列車の中からインターネット

列車の中からインターネット
 
 かねてより話題になっていたインド国鉄のインターネット列車がついに実現。まずは6月末から、デリー・アムリトサル間、デリー・ボパール間路線のアッパークラス車両内でサービスを開始するとのことだ。 
 ここ数年、インドの通信環境の急発展には目を見張るばかりだ。国内の都市どこへいっても、インターネットにアクセスするのに不自由を感じることは無くなりつつある。ネットカフェ普及の背景には人びとの購買力不足がある。自前のPCや携帯電話を使ってインターネットに自由にアクセスできる人は、インドの膨大な人口を思えば、ほんの一部にすぎないことは間違いない。 
 たとえ携帯電話の普及率がウナギ昇りでも、いまだ街角には電話屋の姿がある。「仕事の必需品だからね」とタクシー運転手たちが携帯を持つことさえ珍しくない。しかし、それはあくまでも都市部に限ってのことだ。
 日本の場合、ケータイの普及とともに、街角の公衆電話はその存在意義を危うくし、次第に撤去されていった。昔は台風や事故で電車が止まると、公衆電話の前に人びとが長蛇の列を作ったが、そんなもの今では過去の記憶の中の風景となってしまった。
 インドでは携帯の普及が、そのまま電話屋存続の危機につながっているわけではないようだ。高価な機器、割高な通話料金を負担できる消費者はごく一部にすぎず、大多数の人たちはいままでのように電話屋を利用するしかない。

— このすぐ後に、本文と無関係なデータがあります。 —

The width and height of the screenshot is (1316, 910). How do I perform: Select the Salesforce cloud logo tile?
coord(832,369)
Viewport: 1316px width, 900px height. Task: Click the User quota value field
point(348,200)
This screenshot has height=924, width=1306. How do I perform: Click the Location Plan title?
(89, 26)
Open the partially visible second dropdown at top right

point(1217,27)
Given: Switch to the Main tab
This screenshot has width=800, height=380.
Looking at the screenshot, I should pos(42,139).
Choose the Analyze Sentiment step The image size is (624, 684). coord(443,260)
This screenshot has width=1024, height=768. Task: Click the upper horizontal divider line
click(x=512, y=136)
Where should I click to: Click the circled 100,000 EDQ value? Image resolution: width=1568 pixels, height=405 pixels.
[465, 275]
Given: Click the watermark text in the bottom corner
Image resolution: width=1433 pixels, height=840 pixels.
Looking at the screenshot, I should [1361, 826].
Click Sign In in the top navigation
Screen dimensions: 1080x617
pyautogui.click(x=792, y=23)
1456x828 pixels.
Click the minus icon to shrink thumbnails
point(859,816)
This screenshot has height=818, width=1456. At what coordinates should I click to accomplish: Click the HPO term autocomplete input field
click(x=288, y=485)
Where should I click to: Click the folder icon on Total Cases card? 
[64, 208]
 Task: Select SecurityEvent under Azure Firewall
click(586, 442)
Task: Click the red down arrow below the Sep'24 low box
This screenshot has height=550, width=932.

 もともと自宅に固定電話を持つ経済力さえなかった層の人びとが、携帯電話という金食い虫に飛びつくとは考えにくい。現在、携帯電話を利用している人たちの多くは、以前から形は違えど、様ざまな消費生活を楽しんできた層である。 
 そう考えてみると、インドにおいてハイテクの象徴にも見えるネットカフェの普及や列車内のインターネット接続は、まだまだ多くの人びとが自前で通信端末を持てない不便さの裏返しではないかとも思えてくる。
 PCの購入やインターネット接続にかかる費用は、先進国でも途上国でも、他の生活物価ほどの大きな差はないという。つまり、後者の負担はより割高であるということ。先進国とそれ以外の国、また途上国の社会で暮らす人びとの間に立ちふさがるデジタル・デバイドは、まさしく大きな壁なのだ。